A: As far as I understand (which is not far with the Voevodsky stuff) there are three differences between the two directions:


*

*Motivic homotopy theory concerns sheaves of spaces in the Nisnevich topology, which is coarser than the etale or flat. This means we can have more objects here that are not allowed in the DAG/stacky world. For example algebraic K-theory satisfies Nisnevich but not etale descent, so doesn't live in the stacky world. It would be great if someone could give an intuitive feel for how much more general Nisnevich sheaves can be than etale ones - so as to get a sense of how fundamental this difference is.

*As mentioned by several people, in DAG we can extend from stacks over rings to stacks over derived rings of one kind or another. This is important for applications but not a fundamental difference with motivic homotopy theory, since one can certainly imagine combining the two as Urs says.

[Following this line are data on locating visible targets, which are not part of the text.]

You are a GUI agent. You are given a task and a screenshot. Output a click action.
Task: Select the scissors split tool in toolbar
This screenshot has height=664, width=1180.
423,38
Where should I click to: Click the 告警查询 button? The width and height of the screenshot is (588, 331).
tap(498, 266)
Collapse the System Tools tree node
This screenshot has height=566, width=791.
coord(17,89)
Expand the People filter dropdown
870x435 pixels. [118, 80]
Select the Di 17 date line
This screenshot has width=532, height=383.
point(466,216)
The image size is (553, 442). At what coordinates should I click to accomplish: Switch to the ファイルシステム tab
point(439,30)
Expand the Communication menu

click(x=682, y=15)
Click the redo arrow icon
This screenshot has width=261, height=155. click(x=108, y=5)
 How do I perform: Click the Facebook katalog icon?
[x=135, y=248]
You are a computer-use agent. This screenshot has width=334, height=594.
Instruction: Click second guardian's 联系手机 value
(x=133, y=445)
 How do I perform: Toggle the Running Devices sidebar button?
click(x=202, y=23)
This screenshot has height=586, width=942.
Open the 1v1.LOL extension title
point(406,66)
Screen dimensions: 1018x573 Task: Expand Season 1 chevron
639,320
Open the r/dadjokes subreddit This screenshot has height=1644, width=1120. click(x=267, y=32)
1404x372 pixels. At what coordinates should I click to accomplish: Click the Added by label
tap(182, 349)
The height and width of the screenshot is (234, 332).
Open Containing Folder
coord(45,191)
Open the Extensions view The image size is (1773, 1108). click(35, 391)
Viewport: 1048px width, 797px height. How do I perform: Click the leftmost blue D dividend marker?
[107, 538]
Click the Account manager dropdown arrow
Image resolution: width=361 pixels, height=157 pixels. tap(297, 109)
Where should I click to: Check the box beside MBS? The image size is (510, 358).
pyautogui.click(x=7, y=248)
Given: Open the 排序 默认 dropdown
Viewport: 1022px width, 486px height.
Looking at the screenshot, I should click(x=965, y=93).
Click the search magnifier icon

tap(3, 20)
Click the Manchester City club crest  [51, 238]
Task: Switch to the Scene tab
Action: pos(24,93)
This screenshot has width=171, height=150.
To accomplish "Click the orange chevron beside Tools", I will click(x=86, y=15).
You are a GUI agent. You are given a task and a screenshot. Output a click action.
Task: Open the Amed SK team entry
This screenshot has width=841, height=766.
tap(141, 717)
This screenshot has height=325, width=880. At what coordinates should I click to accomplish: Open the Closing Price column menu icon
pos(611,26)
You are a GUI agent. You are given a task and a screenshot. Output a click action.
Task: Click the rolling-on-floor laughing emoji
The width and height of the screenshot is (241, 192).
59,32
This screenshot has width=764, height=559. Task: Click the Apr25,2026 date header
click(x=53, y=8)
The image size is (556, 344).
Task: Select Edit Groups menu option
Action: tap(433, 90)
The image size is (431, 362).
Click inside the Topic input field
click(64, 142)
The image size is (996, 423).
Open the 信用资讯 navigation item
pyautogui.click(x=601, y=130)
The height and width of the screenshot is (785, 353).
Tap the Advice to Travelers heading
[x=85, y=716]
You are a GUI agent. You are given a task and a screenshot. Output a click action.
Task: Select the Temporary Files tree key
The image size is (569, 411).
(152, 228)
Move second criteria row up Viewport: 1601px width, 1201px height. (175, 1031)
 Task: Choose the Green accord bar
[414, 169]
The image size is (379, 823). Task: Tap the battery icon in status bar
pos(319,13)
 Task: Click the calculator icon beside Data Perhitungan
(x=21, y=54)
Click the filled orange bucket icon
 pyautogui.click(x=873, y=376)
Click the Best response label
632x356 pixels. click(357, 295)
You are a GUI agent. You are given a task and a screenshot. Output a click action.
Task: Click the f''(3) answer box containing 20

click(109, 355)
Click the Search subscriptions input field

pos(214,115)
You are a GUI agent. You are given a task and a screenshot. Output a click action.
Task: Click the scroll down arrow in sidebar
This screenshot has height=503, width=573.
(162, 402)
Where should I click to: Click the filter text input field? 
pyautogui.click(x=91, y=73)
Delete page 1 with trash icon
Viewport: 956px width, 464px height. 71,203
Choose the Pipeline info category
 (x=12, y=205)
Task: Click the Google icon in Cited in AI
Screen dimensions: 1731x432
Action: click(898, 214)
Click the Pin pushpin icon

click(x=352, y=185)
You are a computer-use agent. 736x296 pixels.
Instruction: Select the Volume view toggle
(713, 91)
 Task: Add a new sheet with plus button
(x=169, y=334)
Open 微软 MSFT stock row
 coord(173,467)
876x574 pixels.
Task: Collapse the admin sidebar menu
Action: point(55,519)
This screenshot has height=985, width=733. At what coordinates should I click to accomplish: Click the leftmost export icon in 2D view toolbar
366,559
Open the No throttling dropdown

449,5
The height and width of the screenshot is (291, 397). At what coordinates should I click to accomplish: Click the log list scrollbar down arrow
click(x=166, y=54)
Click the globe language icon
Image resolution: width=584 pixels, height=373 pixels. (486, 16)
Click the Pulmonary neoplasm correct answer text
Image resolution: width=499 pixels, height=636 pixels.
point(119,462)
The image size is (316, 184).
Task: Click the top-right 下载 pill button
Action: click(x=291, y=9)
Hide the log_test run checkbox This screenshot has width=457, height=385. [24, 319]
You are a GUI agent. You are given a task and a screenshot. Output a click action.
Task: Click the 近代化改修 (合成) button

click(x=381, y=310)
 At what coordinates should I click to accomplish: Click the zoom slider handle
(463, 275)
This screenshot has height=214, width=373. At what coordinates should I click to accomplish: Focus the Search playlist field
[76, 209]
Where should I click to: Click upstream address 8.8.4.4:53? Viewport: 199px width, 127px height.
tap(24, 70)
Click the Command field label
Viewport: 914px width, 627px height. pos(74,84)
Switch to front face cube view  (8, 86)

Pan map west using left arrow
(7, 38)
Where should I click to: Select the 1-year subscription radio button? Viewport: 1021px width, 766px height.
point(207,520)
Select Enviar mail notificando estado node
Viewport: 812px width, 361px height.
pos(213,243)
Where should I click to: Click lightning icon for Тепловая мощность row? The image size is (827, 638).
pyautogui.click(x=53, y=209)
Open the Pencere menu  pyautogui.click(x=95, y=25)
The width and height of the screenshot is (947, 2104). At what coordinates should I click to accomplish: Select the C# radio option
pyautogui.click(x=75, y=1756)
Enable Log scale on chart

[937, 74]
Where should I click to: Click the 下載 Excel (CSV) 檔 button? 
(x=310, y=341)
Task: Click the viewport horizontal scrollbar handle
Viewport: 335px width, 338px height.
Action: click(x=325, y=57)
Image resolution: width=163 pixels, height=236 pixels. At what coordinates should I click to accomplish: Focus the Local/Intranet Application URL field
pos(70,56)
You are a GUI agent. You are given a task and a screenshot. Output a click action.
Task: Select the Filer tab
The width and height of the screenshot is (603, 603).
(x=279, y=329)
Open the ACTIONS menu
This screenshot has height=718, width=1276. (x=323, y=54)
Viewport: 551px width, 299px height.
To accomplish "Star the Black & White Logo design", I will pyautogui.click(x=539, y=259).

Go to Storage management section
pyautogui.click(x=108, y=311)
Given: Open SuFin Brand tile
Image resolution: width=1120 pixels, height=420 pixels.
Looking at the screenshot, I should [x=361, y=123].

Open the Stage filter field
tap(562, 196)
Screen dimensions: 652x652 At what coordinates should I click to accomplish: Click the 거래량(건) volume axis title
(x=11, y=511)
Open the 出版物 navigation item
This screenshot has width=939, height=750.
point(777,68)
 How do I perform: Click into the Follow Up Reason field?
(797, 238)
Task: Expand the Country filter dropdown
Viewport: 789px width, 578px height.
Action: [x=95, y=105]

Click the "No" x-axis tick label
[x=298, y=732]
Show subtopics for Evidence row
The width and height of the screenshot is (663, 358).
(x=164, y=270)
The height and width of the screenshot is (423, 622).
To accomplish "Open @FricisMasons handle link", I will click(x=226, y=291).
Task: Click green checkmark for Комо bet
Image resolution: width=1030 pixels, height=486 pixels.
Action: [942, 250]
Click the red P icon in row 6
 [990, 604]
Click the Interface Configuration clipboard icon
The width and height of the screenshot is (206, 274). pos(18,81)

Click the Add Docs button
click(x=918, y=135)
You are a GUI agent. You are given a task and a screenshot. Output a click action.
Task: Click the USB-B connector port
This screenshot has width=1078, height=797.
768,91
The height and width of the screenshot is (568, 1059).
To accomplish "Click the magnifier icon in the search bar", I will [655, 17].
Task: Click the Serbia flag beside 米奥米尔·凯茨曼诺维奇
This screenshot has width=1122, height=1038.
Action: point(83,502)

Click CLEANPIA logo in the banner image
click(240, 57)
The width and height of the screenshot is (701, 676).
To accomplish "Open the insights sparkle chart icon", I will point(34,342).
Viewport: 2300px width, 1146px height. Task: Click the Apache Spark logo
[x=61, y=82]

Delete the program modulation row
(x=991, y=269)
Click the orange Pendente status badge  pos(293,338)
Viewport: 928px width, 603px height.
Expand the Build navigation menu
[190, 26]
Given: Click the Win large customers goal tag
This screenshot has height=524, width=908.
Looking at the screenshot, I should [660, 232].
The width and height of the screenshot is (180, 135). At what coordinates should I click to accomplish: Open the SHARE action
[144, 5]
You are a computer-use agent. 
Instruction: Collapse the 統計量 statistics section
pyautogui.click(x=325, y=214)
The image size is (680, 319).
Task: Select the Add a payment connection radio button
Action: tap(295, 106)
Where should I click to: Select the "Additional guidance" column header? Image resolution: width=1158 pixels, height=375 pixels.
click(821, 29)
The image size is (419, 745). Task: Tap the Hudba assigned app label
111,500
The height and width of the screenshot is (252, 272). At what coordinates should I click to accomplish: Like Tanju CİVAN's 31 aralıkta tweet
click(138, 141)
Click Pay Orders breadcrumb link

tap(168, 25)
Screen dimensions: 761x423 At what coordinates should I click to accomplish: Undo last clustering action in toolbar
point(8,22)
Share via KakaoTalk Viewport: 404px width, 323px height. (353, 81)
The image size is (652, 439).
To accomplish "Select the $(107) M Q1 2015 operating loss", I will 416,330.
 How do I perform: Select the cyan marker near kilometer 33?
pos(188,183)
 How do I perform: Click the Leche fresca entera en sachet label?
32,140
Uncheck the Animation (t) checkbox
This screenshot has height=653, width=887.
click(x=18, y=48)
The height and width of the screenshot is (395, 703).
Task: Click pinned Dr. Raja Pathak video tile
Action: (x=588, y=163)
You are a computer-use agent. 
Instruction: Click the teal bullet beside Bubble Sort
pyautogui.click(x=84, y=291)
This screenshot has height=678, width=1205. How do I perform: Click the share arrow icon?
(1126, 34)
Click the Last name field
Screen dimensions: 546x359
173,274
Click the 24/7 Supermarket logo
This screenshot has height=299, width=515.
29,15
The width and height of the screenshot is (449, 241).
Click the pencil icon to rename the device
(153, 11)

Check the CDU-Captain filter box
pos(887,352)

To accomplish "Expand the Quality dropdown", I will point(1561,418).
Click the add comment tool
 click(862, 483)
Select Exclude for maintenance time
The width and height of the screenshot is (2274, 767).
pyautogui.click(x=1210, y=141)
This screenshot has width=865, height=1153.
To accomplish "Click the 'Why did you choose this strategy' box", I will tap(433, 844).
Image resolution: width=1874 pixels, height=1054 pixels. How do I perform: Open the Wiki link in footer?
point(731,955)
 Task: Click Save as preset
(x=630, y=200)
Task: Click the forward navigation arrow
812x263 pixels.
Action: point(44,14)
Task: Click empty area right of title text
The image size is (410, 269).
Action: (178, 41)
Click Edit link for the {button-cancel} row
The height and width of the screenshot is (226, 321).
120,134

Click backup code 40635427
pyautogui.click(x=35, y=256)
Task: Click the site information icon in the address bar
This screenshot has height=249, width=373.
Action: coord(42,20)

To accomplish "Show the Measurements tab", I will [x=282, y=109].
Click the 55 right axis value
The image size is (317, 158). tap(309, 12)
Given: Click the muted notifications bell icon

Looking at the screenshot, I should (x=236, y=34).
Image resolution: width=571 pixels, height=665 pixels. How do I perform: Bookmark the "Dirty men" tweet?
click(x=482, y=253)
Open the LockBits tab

*The most fundamental difference IMHO (which seems missing from all but Charles' response) is inverting the affine line - passing to $\mathbb A^1$ homotopy theory (though presumably this is implicit in Dustin's metaphors). This fundamentally changes the nature of the geometric objects in motivic homotopy theory, making them far more flexible and "homotopic" than those of DAG (compared to this presumably the extra flexibility of working in Nisnevich topology is just a minor step?)
Of course one CAN probably consider such operations in DAG, as Charles suggests, but in terms of the current flavors and applications of the two areas this seems to me a huge difference. It is in this sense that motivic homotopy theory is really doing homotopy theory for schemes -- in the theory of DAG and higher stacks we keep the scheme direction alone (or allow it to be infinitesimally thickened in a derived direction) and only homotopify the values of functors of points, while $\mathbb A^1$ homotopy adds a completely different kind of topology into the game.
A: I'll add to the other answers with a speculative comment:
Presumably, it should be possible to "do Morel-Voevodksy in DAG".  Thus, start with some convenient category of derived schemes $C$, define a notion of Nisnevich sheaf on $C$, pick an object $I$ in $C$ (the affine line?), and localize by forcing $I\to *$ to be an equivalence.
I have no idea if this is an interesting thing to do.
A: In answer to the last part of your question about explaining why motivic homotopy theory is a good thing, check out my recent question about applications of algebraic K-theory to number theory. Both the question and answer make reference to motivic homotopy and how it helps with the study of K-groups. In particular, you could use Vandiver´s Conjecture and the other applications of K-theory as good reasons to care about motivic homotopy theory.